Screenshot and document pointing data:
━━━━━━━━━━━━━━━━━━━━

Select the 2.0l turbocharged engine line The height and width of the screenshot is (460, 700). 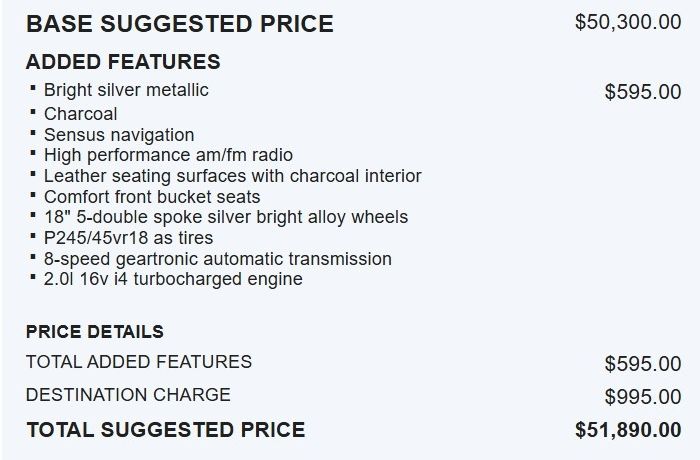173,279
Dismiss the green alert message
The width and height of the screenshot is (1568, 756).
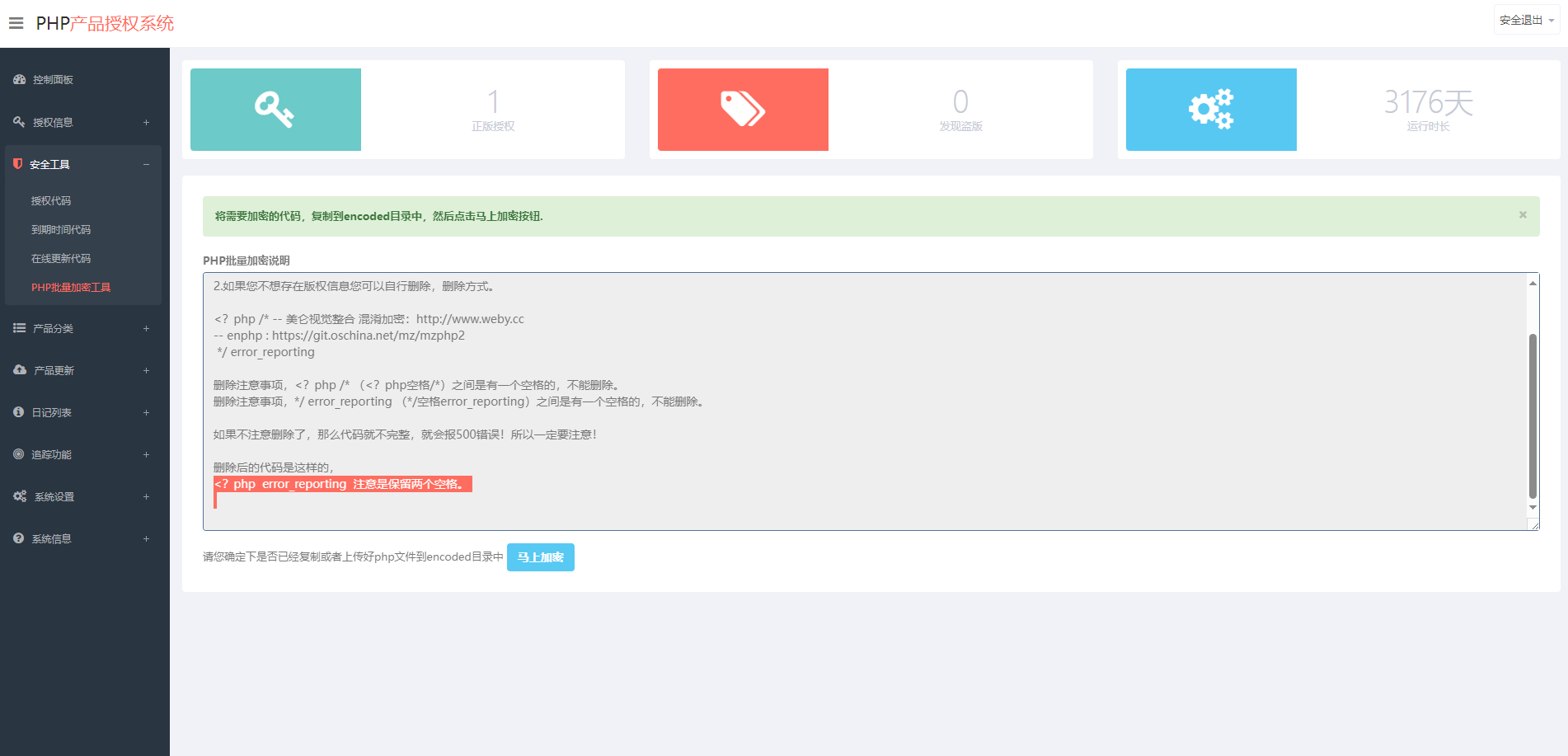pyautogui.click(x=1523, y=215)
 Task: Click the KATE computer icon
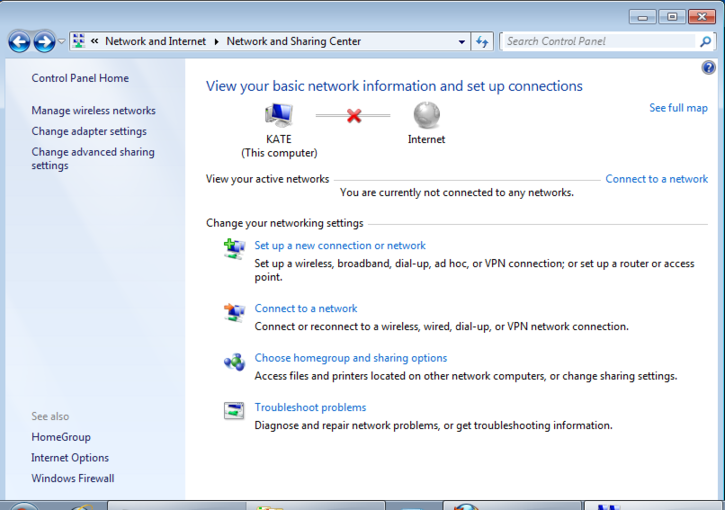click(x=279, y=115)
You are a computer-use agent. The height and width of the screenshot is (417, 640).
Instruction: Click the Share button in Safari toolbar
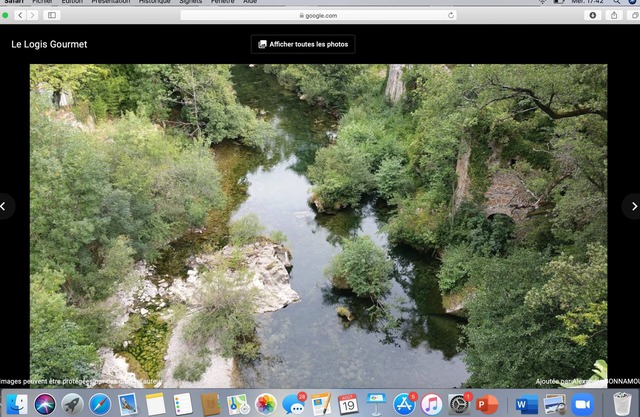(614, 16)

━━━━━━━━━━━━━━━━━━━━

(The problem):
Turn everything from the line containing "Task: Click the KATE computer icon" down to the end of the data into a Markdown table with the columns Row and Line, one numbered row per line, skipping blank lines and leaving the pictures out.

(Complete answer):
| Row | Line |
|---|---|
| 1 |  Task: Click the KATE computer icon |
| 2 | click(x=279, y=115) |
| 3 | You are a computer-use agent. The height and width of the screenshot is (417, 640). |
| 4 | Instruction: Click the Share button in Safari toolbar |
| 5 | (614, 16) |